You can do this with each setting, every character, and you will have a visual and written representation of your ideas. Begin a fresh page with a new chapter and this will help to organize your thoughts for the book you are writing!! Buy a cheap notebook and dedicate it to use for this idea!!
It creates interest when you layer specific papers to your pages. The papers used do not have to mean anything because it is about writing your thoughts. Or..you can be like me and use a mixture of meaningful papers and decorative papers. That’s the beauty of it. It is all personal preference and totally up to you. What’s even better is that you can make a mistake and cover it up with a layer of paper 🙂 The sky’s the limit.
My tendency to become obsessed with ideas that include bit and pieces of paper that accumulate from everyday life is off the charts. From my earliest years, I’ve held on to notes written from friends, tickets from concerts, wristbands from waterparks, movie ticket stubs and anything else that brought back to life a moment in time that I enjoyed. Due to an invasion of privacy, any memories kept prior to my sophomore year went up in flames.
Keeping journals and other bits and pieces of paper became a routine of stuffing in designated drawers and writing in code so that if there were another breach in privacy, the perpetrator would not know specifics. These pieces of my life remain in a trunk stored in my storage unit while my journaling is scattered among notebooks. Since stumbling upon creative journaling I have made it my mission to gather any and all papers and combine them to best of my ability. My ultimate goal would be to bind them together in one book for my daughter to have when I am gone. Will that happen? I hope so.
My code writing days have become more elusive with my give a damn and my life of collecting papers along the way has doubled with an influx of ideas. Using everyday papers collected from your experiences and adding them to your journaling is referred to as junk journaling. Oh, the possibilities paper holds!! Hours upon hours have been spent watching YouTube videos of creating memory masterpieces transforming my love of paper into an idea catalog that I haven’t quite yet to organize but I am getting there. Much to my surprise, this creative endeavor has led to the discovery of art journaling, glue books, and a travelers notebook system. Talk about paper heaven!! I can’t get enough.

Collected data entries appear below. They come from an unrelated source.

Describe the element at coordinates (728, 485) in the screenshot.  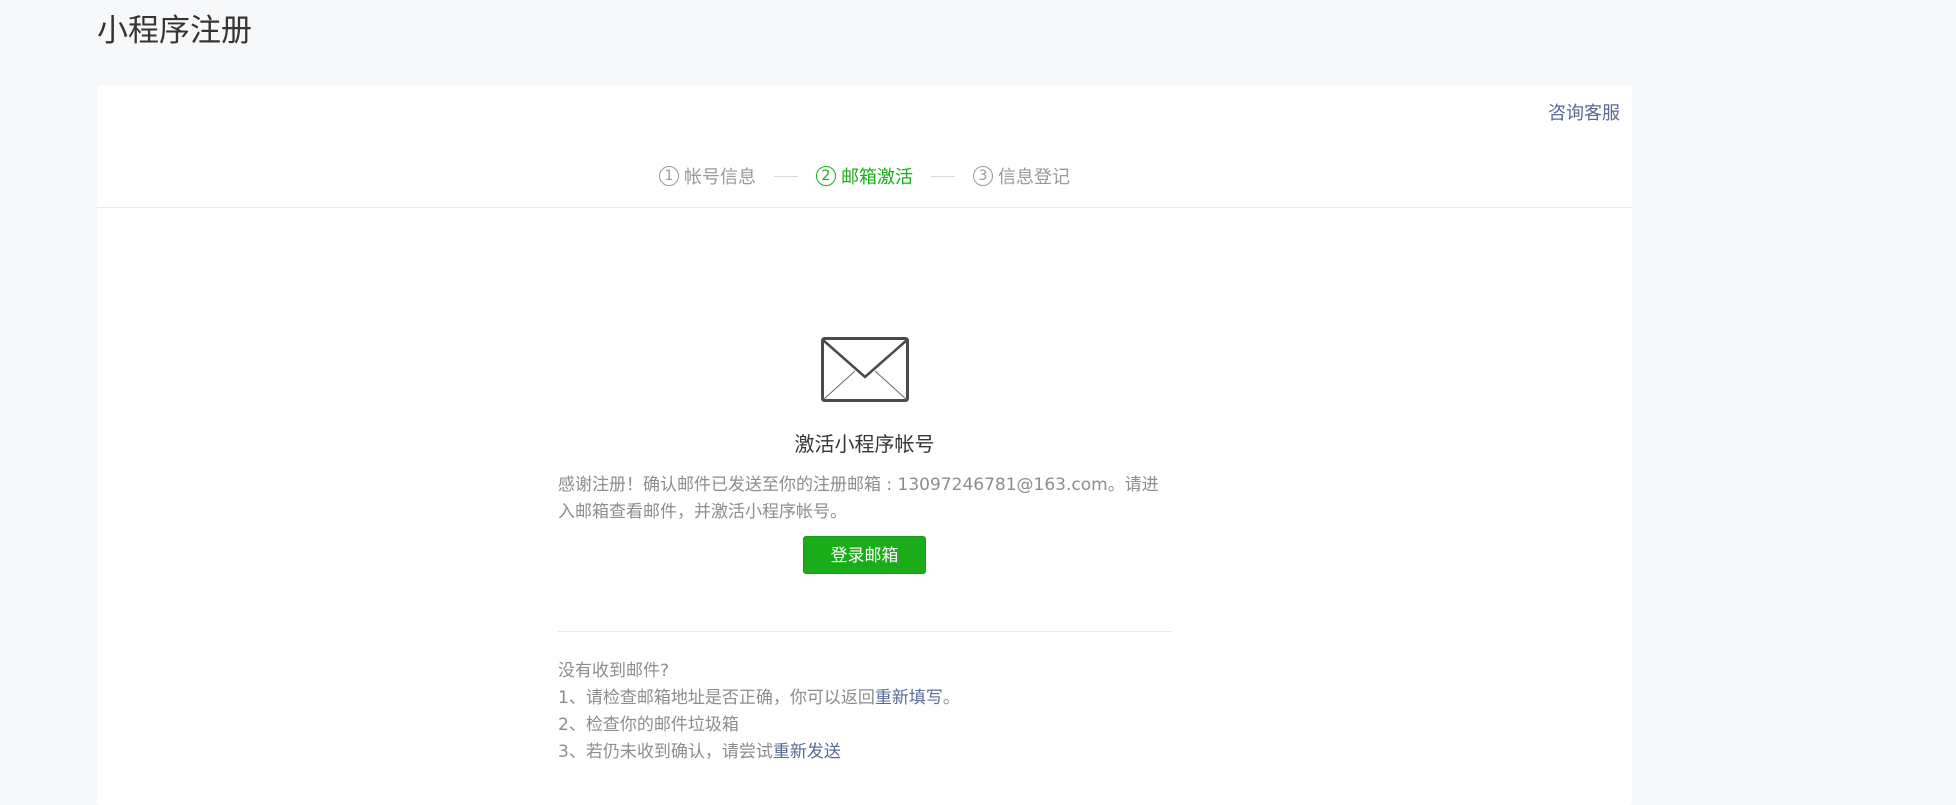
I see `desc-prefix: 感谢注册！确认邮件已发送至你的注册邮箱 :` at that location.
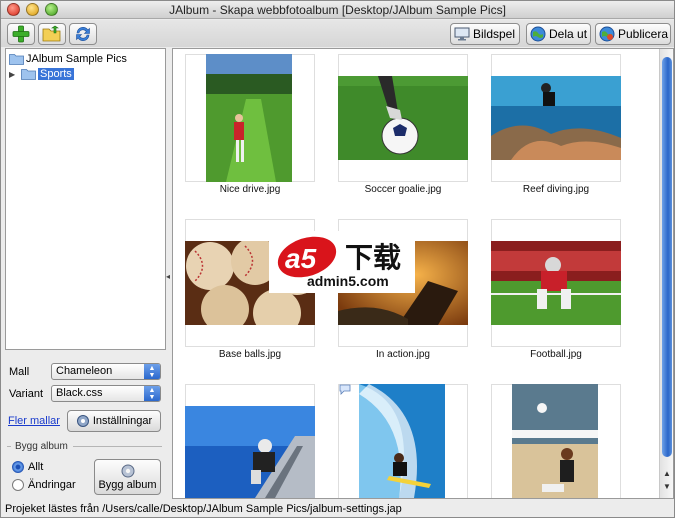 The image size is (675, 518). Describe the element at coordinates (538, 34) in the screenshot. I see `globe-icon` at that location.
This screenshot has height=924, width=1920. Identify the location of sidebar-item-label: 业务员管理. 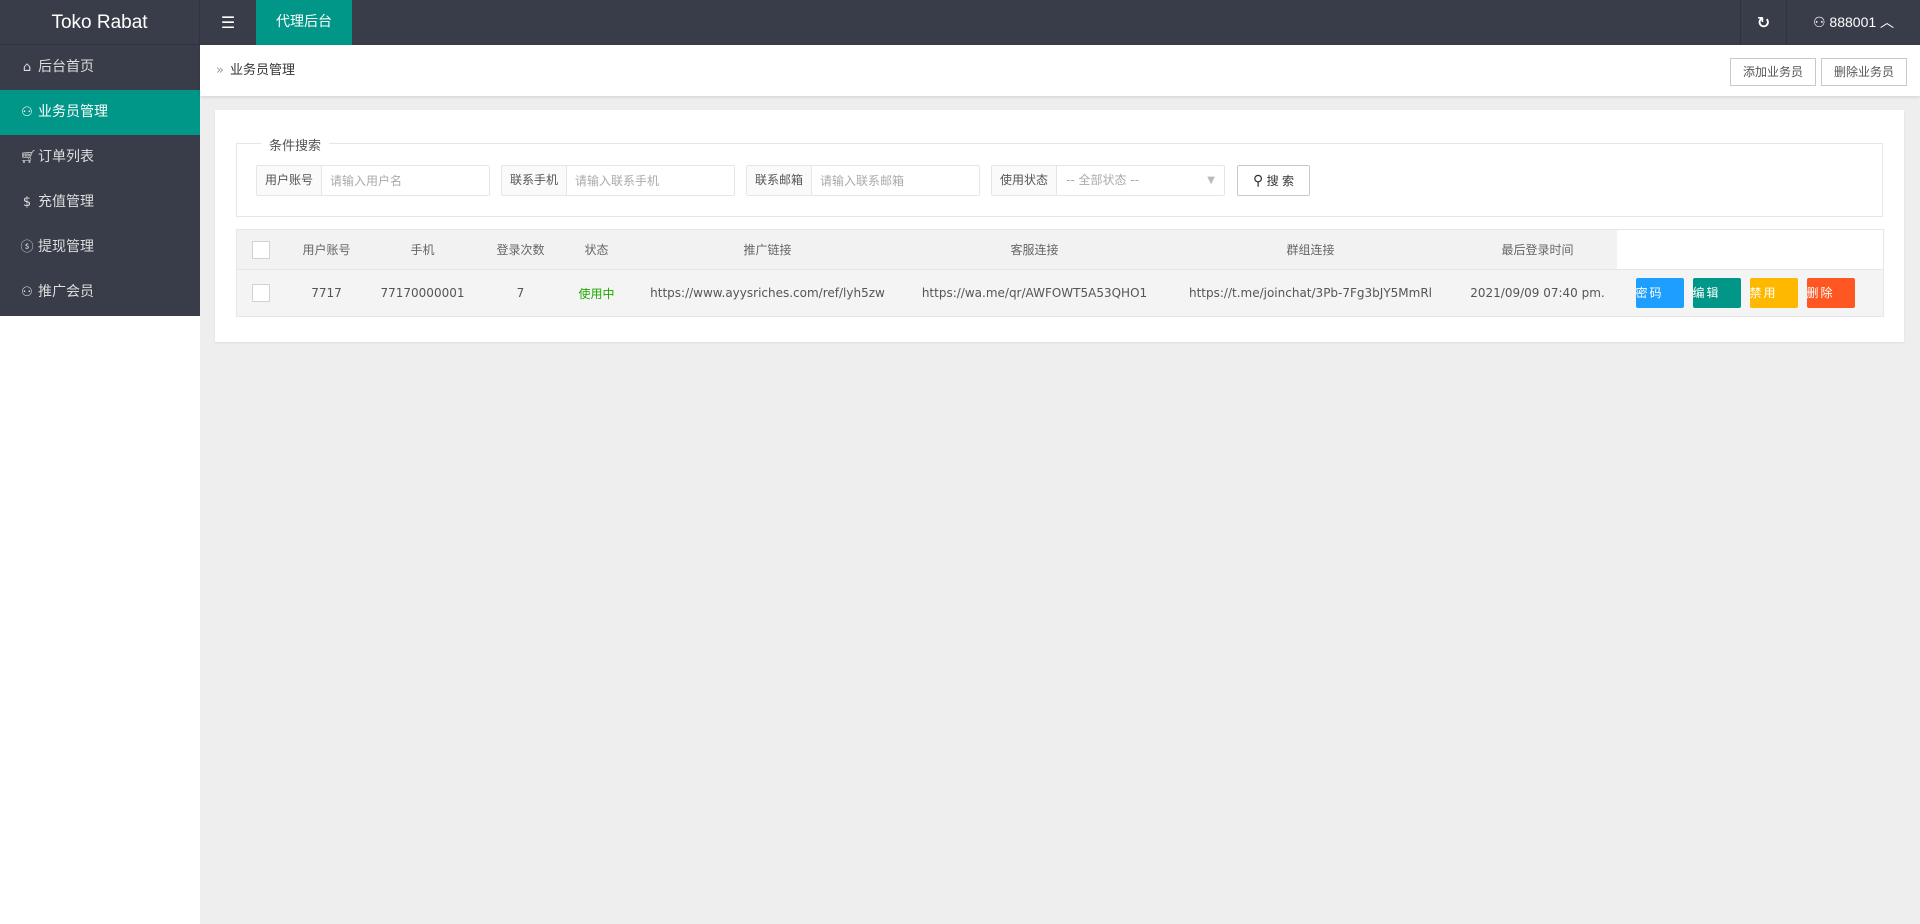
(73, 112).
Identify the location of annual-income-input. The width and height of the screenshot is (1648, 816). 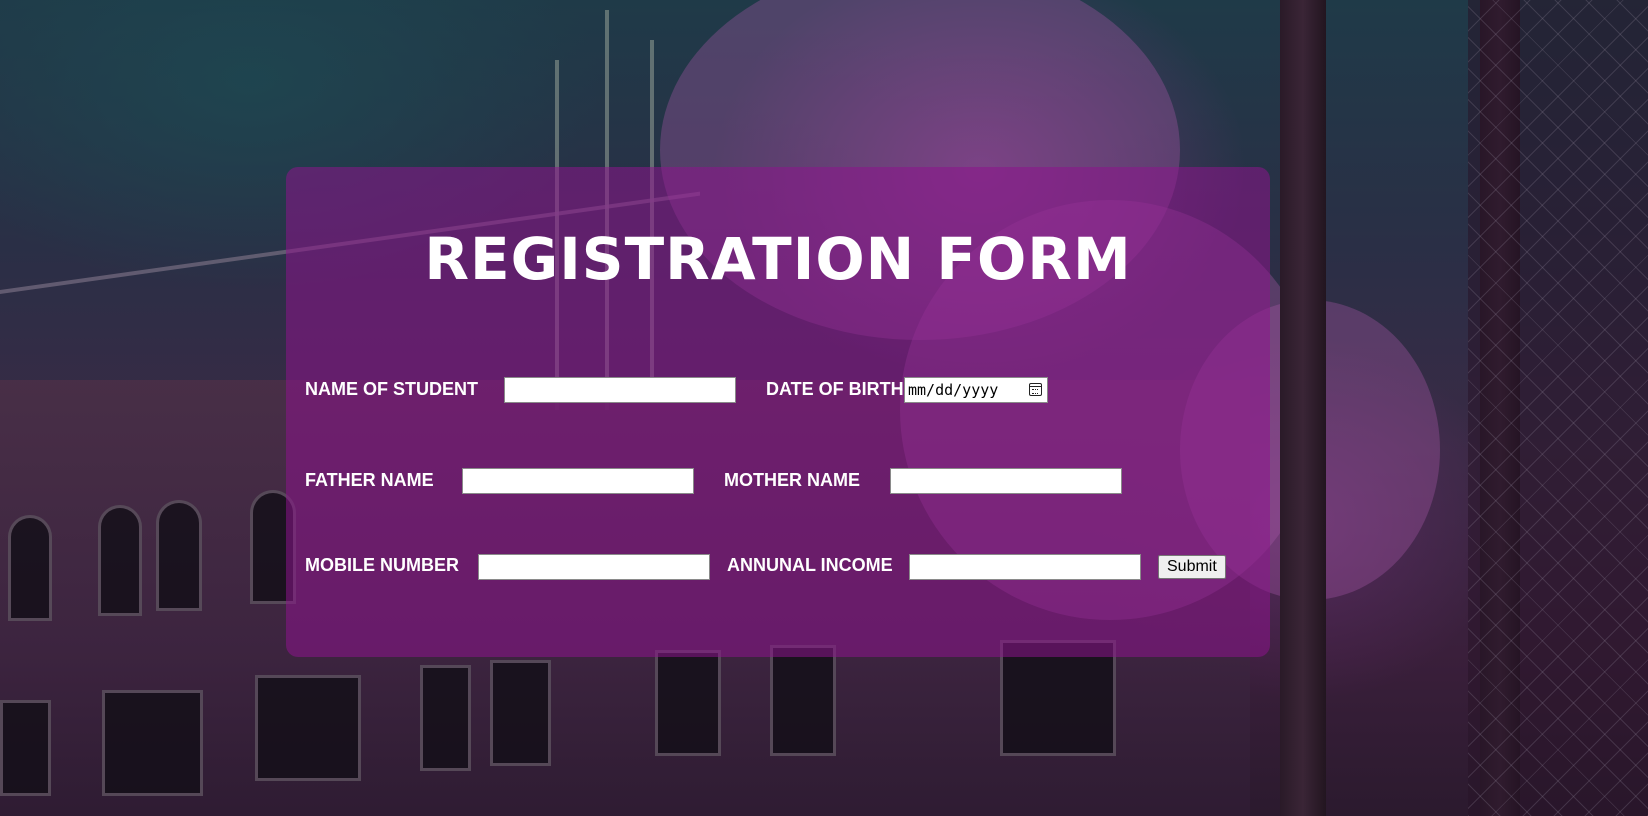
(1025, 567).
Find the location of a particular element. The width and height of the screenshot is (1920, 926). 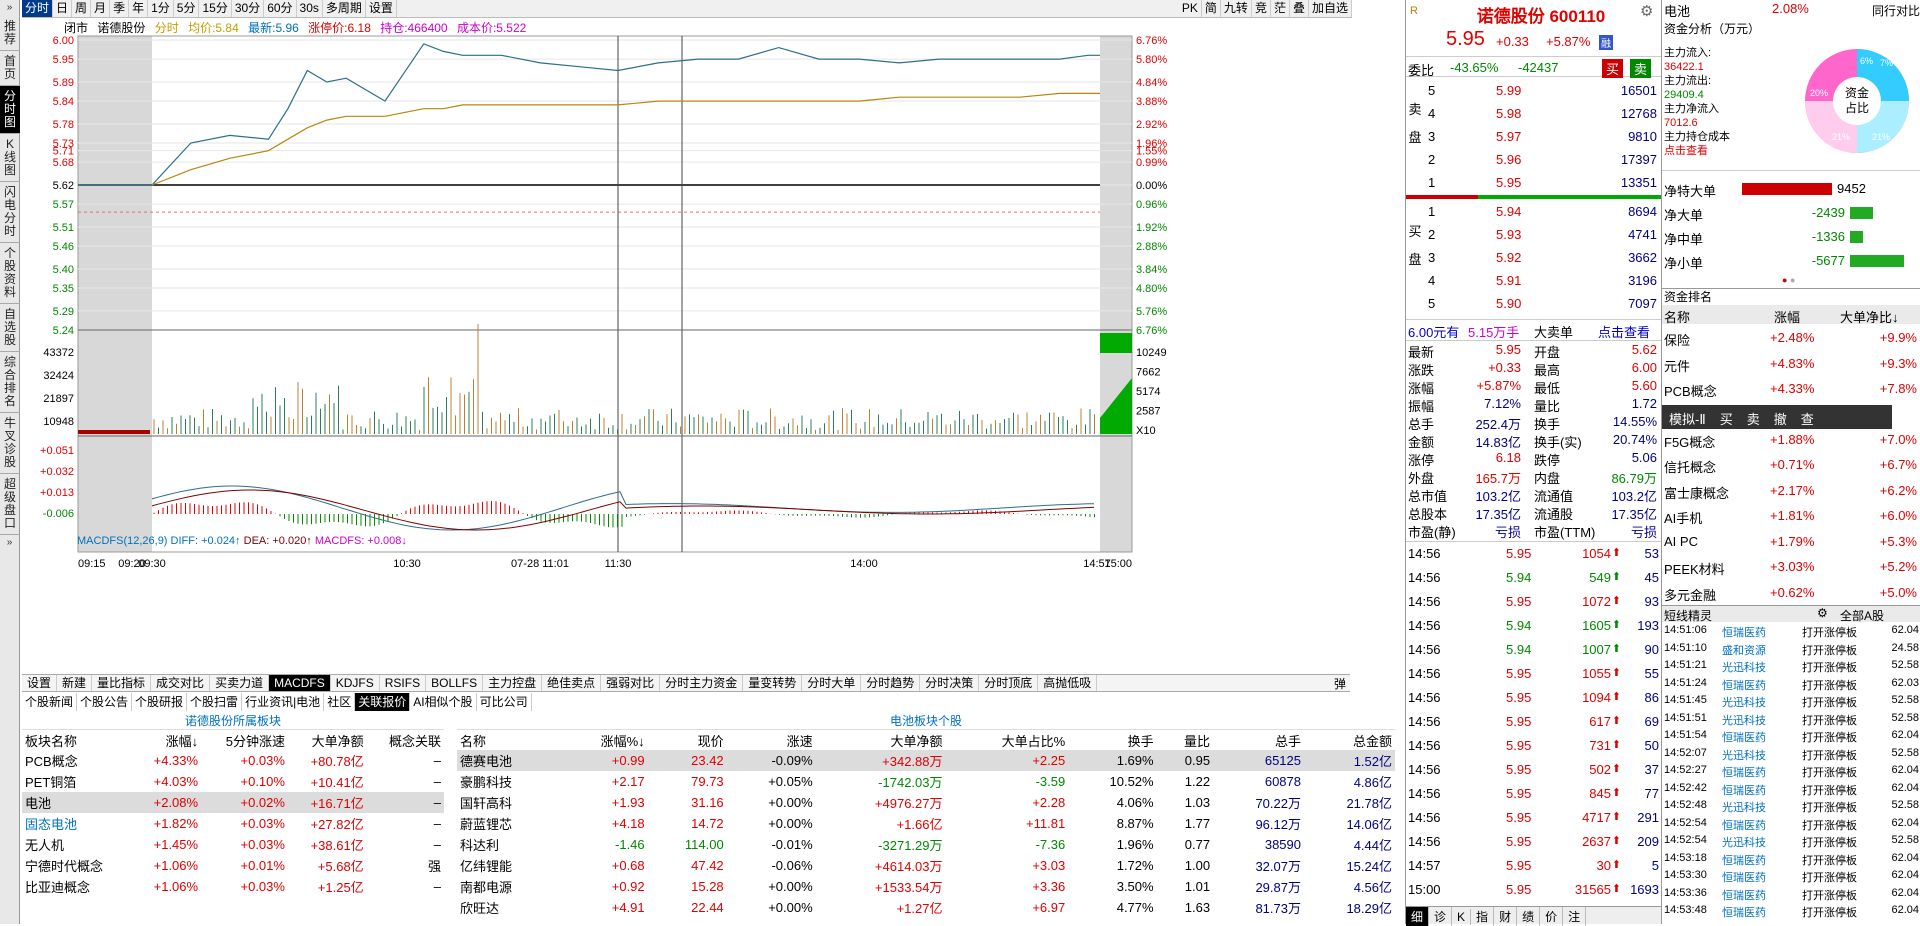

side-tab-2: 分时图 is located at coordinates (10, 110).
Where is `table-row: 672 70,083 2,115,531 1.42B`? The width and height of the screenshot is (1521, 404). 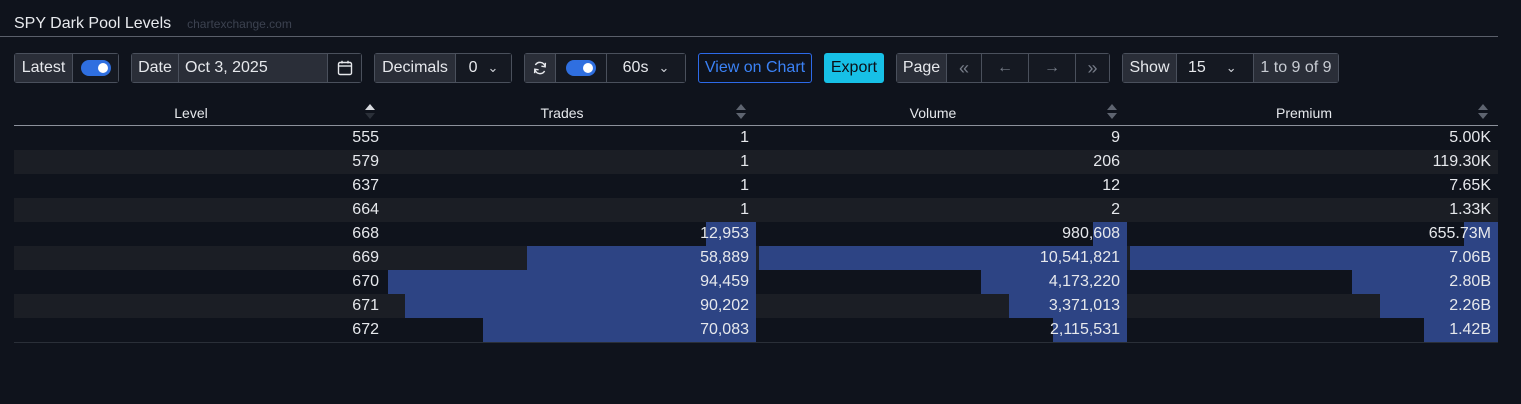 table-row: 672 70,083 2,115,531 1.42B is located at coordinates (756, 330).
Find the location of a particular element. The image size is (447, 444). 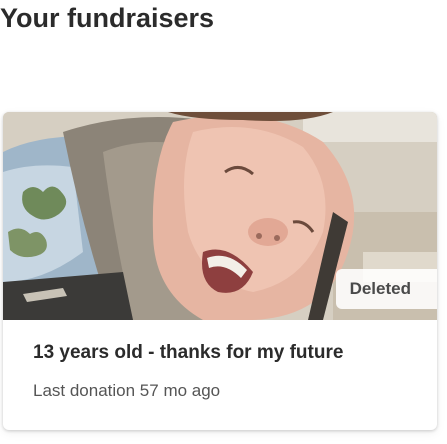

I have made it my mission to combine vintage and modern designs with designer paper as well as daily junk paper to create memory keeping books for others to record and store their most precious moments. May 2, 2018, I declared my beginning of a creative journey and boy let me tell ya a journey it’s been. The hours I have invested in research, trial and error, practice using my own life’s memories, creating a studio, organizing and reorganizing my new space, shopping, purchasing, disassembling books and magazines, cutting, gluing…can not be totaled. The best part is that I have LOVED every minute of it!!